Since 2002, there have been more than a dozen federal investigations that offered more plausible explanations as to why the world’s largest defense contractors have received federal small business contracts. A report from the SBA Office of Advocacy found fraud in the form of vendor deception, the SBA Office of Inspector General found fraud in Report 5-16, and in Report 5-14 found that the SBA itself was reporting awards to large businesses as small business awards.

In the teleconference, Preston also announced that of the 24 federal agencies only half achieved their small business contracting goal. Additionally, he announced that the government had adjusted the total amount of small business contracts awarded to legitimate small businesses for FY 2005 by reducing the previous total by $4.6 billion.

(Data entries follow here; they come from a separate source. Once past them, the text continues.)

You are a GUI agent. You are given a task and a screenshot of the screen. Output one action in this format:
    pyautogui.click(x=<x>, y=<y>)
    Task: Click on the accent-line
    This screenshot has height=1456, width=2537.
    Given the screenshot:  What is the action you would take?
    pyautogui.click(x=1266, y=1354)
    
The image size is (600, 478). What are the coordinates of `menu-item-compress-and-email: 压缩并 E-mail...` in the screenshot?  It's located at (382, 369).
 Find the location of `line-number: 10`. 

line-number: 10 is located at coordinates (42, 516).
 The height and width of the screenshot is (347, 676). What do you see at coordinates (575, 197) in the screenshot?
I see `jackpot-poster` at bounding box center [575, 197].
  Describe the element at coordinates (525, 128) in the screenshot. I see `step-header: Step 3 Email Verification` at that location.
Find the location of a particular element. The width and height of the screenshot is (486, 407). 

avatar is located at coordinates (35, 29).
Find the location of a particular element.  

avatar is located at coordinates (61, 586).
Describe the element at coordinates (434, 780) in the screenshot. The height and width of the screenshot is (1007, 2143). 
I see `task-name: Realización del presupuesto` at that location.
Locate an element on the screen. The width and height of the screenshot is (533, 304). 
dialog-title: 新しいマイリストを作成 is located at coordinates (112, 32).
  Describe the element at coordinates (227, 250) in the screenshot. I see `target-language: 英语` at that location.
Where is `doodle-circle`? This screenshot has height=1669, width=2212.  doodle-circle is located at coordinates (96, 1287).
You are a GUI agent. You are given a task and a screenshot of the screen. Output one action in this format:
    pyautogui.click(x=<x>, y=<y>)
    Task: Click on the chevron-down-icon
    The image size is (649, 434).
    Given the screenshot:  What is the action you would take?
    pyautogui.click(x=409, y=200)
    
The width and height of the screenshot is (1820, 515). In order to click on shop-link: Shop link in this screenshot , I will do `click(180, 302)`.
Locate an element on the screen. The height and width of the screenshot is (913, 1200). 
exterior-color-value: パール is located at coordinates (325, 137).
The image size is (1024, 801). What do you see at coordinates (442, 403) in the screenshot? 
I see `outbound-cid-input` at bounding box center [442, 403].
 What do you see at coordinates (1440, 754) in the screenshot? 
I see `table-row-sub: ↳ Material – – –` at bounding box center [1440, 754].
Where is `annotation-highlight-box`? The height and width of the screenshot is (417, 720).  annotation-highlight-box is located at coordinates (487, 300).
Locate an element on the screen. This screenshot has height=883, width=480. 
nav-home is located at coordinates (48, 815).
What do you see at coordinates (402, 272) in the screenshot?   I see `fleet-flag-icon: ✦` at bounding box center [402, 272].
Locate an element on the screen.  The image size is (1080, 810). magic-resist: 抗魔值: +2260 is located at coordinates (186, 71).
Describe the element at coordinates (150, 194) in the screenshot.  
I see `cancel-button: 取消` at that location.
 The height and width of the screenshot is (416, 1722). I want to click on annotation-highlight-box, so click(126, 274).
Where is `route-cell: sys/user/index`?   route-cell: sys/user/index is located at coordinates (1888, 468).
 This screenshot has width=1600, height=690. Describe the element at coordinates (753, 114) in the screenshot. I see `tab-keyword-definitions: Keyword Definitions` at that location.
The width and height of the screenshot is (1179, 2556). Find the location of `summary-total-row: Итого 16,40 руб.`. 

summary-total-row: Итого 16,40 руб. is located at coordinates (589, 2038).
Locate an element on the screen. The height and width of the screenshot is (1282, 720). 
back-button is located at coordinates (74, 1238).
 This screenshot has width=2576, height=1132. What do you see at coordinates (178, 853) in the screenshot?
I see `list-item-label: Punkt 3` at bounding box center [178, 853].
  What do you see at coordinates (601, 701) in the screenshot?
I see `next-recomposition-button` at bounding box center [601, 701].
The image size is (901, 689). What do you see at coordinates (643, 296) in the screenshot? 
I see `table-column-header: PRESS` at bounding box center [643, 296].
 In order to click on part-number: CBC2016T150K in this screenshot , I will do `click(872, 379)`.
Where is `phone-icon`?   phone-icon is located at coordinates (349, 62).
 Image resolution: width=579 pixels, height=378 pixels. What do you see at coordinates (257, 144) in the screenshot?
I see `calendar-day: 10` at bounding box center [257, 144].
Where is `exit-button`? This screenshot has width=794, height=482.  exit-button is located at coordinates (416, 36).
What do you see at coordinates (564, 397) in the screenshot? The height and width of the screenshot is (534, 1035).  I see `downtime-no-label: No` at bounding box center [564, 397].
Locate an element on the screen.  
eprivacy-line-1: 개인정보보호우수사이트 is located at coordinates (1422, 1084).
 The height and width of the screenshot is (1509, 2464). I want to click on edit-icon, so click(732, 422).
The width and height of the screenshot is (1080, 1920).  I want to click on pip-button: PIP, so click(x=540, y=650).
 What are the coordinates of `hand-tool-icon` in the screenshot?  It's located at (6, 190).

“The SBA has had 10 months to review this data and for them to come out and say that there is still miscoding is unacceptable.” President of the ASBL, Lloyd Chapman said. “After 5 years, it is an insult to the intelligence of every American and every member of Congress, that the SBA thinks that people still believe that billions of dollars a year in awards to some of the nation’s largest defense contractors are the result of random data entry errors. It is absurd and ridiculous. Members of Congress called previous SBA Administrator Hector Barretto dishonest and I think that Preston is following in his footsteps.”